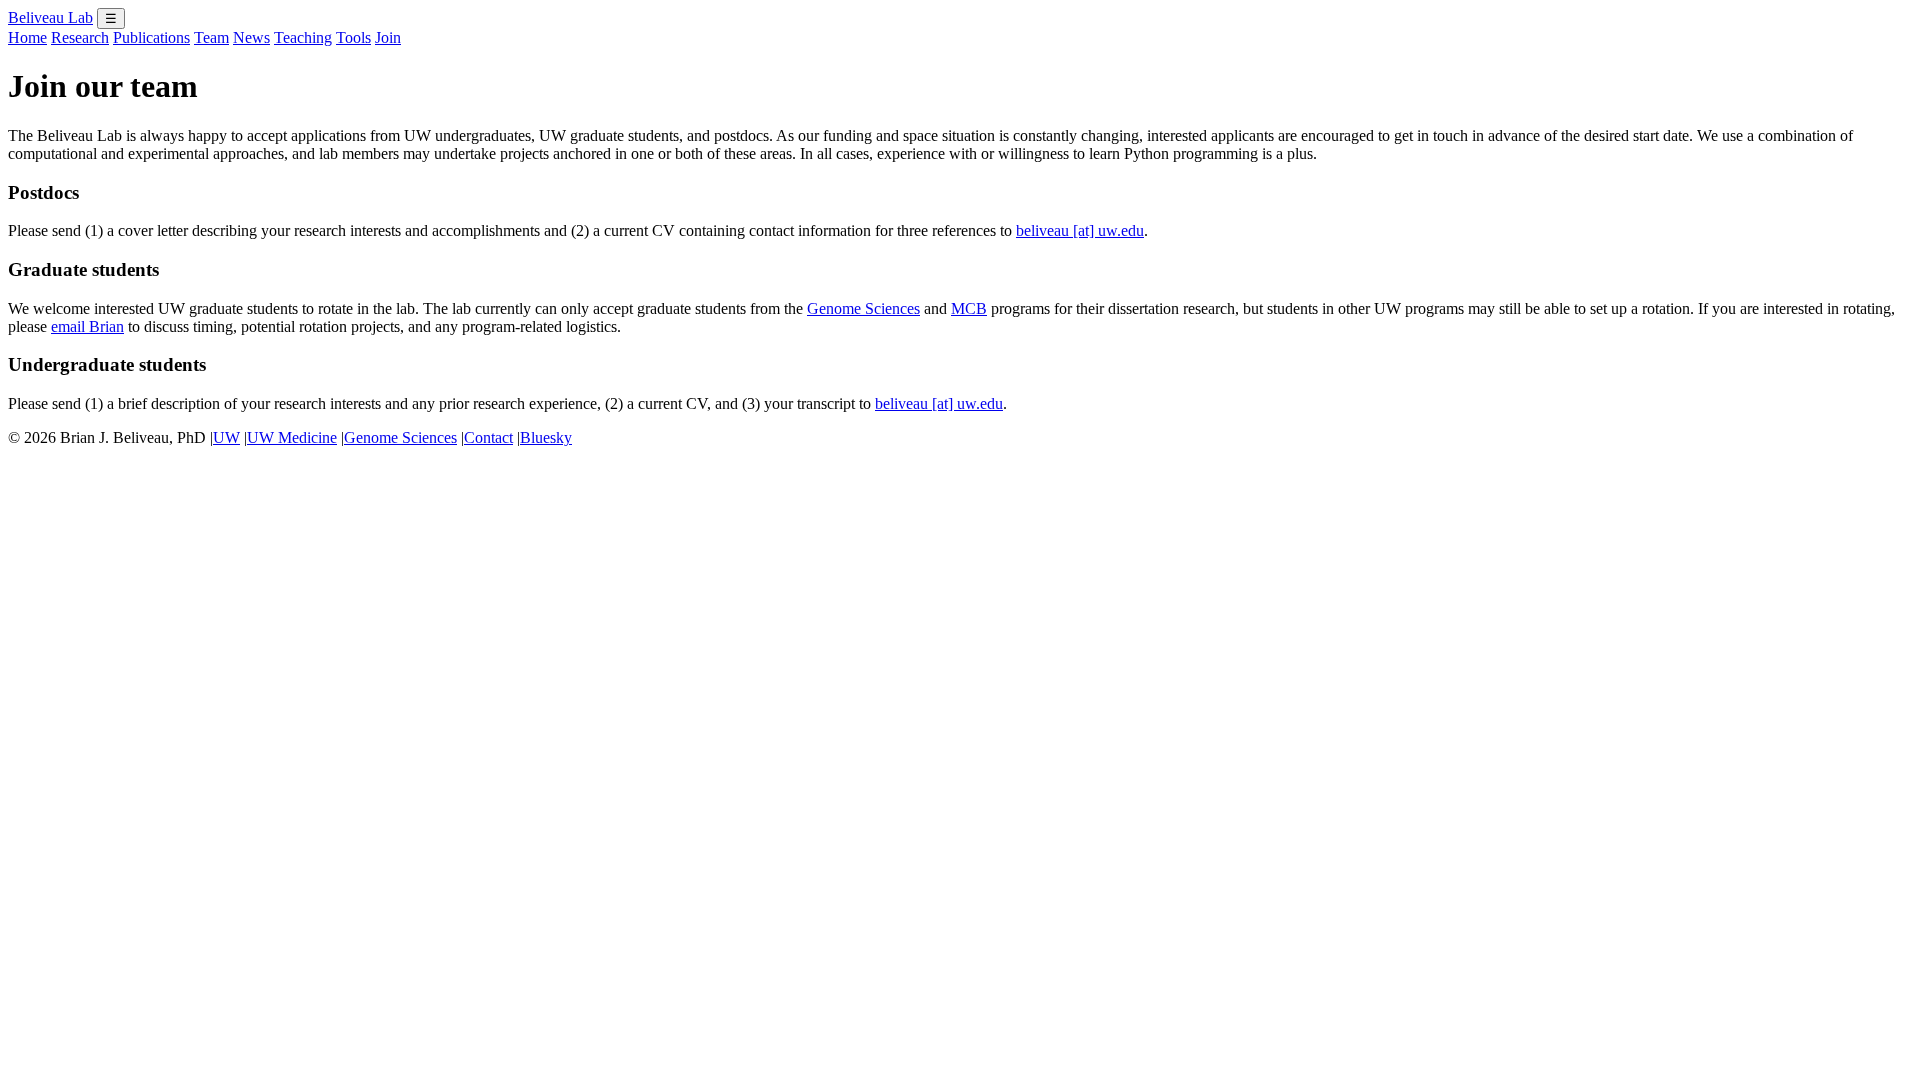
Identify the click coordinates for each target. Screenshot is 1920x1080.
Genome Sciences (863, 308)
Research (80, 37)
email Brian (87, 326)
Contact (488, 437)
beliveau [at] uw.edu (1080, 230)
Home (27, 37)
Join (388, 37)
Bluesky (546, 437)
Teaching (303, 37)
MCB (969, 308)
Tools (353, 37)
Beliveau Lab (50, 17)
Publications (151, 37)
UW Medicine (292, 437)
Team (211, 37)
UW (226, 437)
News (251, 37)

---

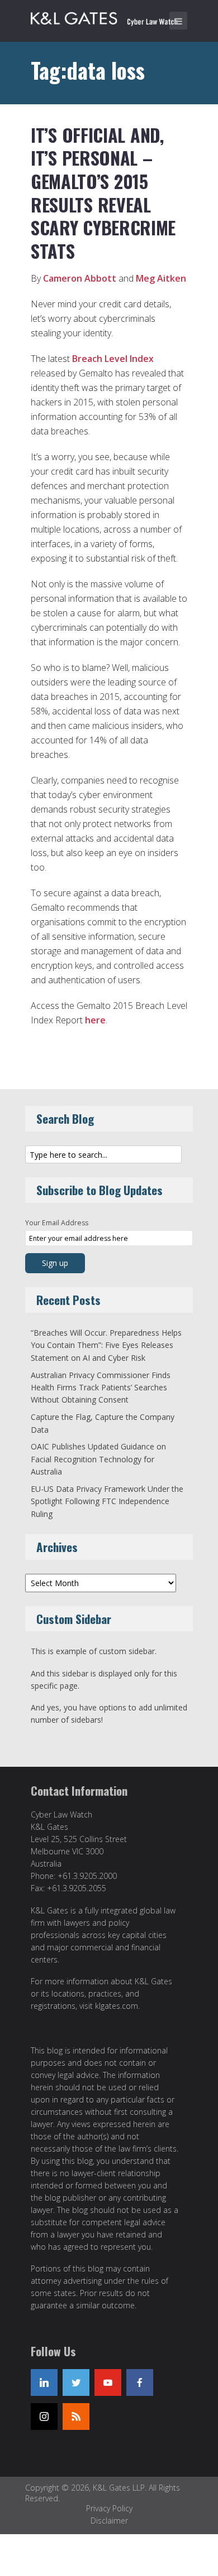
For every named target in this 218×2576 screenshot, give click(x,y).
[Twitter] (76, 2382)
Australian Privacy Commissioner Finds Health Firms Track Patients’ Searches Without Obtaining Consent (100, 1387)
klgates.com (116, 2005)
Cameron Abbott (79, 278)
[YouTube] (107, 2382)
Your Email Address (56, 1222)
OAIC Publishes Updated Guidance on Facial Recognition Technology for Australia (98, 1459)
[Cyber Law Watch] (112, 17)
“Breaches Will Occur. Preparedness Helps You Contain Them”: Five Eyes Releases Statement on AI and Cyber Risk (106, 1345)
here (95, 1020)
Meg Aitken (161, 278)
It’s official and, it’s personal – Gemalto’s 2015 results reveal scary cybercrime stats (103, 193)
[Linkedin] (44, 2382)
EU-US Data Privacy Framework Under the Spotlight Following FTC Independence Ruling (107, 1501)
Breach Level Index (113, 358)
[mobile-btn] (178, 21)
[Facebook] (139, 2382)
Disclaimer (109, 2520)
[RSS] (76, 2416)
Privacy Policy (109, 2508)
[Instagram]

GOAL OF THE EXERCISE
Which of the lines above carry the string "click"? Pick them out and copy them.

EXPECTED ANSWER
Identify the click coordinates for each target. Screenshot is 1920x1080.
For every named target in this 218×2576 screenshot, give click(x,y).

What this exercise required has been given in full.